START Source material
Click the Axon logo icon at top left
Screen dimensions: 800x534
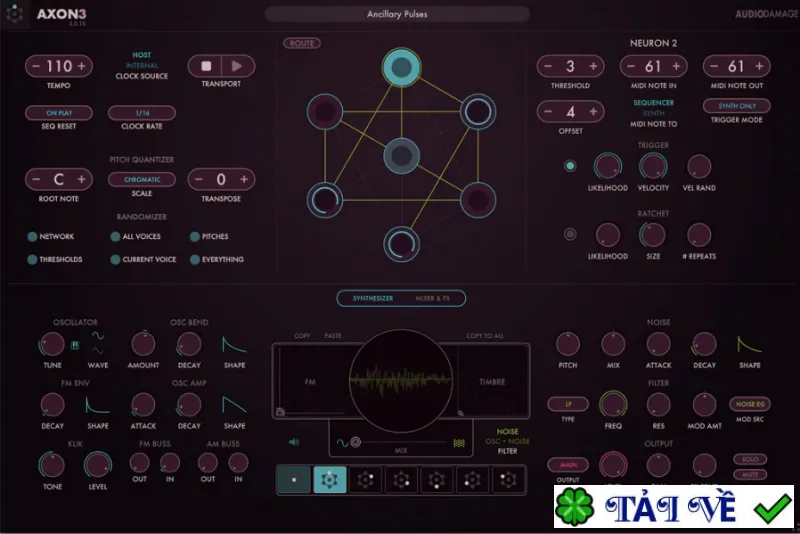(x=15, y=14)
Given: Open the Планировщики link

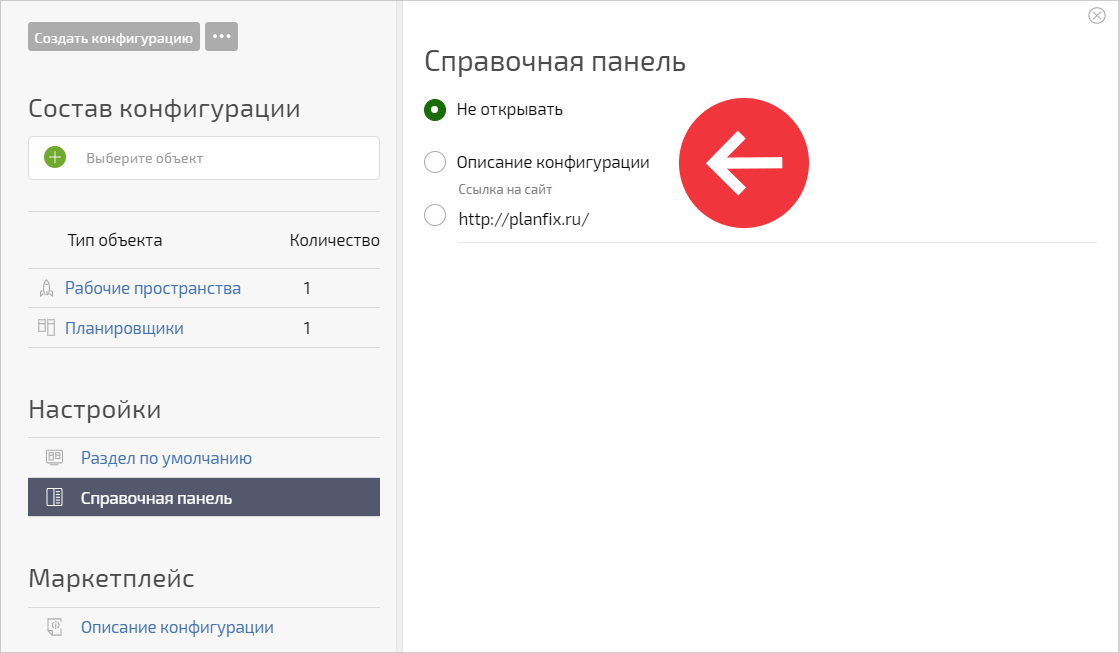Looking at the screenshot, I should (124, 328).
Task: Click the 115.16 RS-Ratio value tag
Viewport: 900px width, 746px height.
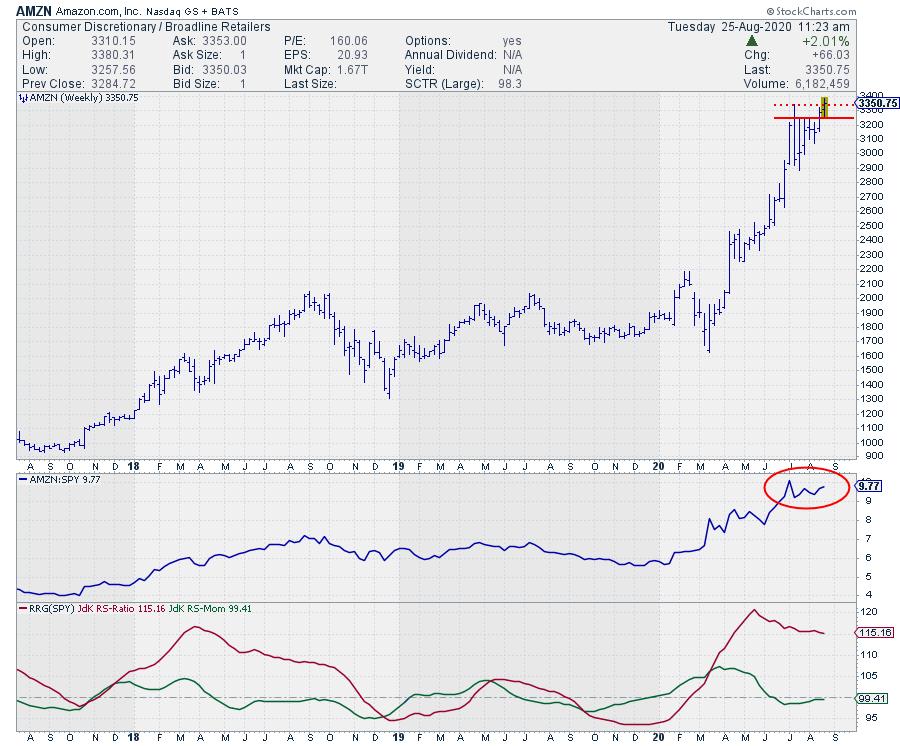Action: [877, 633]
END Source material
Write out every entry above exactly as it stands, minus the pictures.

Click the Axon logo icon at top left
Screen dimensions: 800x534
(x=15, y=14)
Given: Open the Планировщики link

Looking at the screenshot, I should (124, 328).
Task: Click the 115.16 RS-Ratio value tag
Viewport: 900px width, 746px height.
Action: [877, 633]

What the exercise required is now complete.